The proposal underscored the government's growing recognition of community banks as vital engines of economic development and job creation.

The business owners recognize that community banks tend to be more flexible than larger lenders. Perhaps most important, entrepreneurs also recognize that, when working with a community bank, they have the opportunity to deal with someone who's actually in a position to make decisions — not an impersonal liaison based on algorithmic tools. Also, the level of service customers receive lets community banks offer increasingly high levels of support for business and consumer accounts.

From a macroeconomic standpoint, there's an obvious and significant role for the large financial institutions in the U.S. From a local perspective, however, community banks fulfill a key role in boosting local economies by creating local jobs.
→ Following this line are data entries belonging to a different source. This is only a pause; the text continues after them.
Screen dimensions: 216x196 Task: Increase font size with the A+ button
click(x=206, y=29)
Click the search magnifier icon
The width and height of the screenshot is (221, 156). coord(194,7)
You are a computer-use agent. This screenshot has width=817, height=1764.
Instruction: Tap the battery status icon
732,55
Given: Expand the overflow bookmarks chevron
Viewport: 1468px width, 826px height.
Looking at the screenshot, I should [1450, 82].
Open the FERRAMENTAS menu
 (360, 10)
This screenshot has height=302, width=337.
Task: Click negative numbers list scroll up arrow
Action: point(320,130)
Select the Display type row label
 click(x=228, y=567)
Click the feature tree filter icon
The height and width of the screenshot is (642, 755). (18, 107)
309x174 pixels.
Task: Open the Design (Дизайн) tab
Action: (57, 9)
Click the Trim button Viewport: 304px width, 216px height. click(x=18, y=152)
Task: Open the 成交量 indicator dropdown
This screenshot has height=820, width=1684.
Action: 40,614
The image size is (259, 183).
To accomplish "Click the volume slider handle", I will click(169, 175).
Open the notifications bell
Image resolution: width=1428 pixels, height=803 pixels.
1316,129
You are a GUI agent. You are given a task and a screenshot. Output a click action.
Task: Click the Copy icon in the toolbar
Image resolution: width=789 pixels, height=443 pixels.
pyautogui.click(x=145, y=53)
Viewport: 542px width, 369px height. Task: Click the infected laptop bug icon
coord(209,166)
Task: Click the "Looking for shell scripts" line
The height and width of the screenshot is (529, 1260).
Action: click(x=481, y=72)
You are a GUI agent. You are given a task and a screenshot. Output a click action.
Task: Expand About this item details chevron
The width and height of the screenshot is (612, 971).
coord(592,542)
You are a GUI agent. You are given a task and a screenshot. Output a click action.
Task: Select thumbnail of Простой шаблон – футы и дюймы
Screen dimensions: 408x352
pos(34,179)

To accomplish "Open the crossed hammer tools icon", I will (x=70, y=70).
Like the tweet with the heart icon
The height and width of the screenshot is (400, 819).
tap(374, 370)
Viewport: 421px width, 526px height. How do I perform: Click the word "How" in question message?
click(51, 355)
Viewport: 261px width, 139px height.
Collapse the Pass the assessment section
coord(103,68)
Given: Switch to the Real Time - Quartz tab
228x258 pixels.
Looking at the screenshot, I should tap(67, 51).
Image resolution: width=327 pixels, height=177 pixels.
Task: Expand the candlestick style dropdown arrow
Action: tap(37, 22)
That alone justifies the political and public support they are now receiving.

Despite the president's proposed capital infusion, the more effective course of action may be to enact temporary tax law changes. Doing so will have a more direct, substantive and much broader economic impact.

That's because, by helping businesses improve their balance sheets, they'll be in a position to more readily secure funding from lenders that, naturally, require borrowers to be on a solid financial footing. As job creation is the ultimate objective of President Obama's plans to stimulate small-business lending, it is critical for community banks to maintain strict underwriting guidelines and adhere to the fundamentals of lending — more so than for large institutions. A bad loan is much less forgiving in a small institution, even with the assistance of Tarp money.